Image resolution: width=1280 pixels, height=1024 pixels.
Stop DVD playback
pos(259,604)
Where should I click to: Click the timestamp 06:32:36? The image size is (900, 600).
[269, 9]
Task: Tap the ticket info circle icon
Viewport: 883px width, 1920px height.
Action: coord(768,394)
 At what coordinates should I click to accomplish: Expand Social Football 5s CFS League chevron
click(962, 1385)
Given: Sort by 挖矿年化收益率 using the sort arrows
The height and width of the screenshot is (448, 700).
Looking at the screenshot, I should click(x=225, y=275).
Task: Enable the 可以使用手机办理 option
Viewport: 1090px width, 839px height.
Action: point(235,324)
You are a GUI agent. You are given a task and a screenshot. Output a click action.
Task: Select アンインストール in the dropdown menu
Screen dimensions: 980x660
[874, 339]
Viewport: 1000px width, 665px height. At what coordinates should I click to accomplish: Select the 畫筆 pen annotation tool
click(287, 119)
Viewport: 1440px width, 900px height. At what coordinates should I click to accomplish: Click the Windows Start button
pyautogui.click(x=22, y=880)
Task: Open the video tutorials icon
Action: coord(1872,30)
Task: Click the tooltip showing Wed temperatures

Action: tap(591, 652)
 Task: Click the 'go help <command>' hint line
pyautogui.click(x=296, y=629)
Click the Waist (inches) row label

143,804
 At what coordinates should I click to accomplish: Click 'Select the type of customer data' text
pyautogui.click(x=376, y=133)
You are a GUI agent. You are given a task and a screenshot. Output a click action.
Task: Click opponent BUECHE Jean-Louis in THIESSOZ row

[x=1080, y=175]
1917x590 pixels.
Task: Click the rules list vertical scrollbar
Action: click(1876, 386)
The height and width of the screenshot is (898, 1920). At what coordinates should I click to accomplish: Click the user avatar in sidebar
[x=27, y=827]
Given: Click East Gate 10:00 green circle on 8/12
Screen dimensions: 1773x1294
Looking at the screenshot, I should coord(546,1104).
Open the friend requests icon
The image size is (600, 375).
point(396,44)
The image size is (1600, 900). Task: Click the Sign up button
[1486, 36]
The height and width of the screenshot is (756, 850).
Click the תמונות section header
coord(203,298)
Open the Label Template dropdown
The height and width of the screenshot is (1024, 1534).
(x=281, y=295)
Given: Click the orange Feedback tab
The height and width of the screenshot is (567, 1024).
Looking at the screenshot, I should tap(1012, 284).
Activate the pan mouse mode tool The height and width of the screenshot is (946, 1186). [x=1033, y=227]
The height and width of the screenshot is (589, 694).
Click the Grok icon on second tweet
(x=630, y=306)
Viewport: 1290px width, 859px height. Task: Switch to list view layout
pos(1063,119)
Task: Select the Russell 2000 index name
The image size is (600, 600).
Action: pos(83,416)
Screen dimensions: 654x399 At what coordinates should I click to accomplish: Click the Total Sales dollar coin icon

════════════════════

» **HOW TO COMPLETE THIS TASK**: Where does "circle" occur in the data? Copy each line that has it.

» **RESULT**:
Task: Tap the ticket info circle icon
Given: Click East Gate 10:00 green circle on 8/12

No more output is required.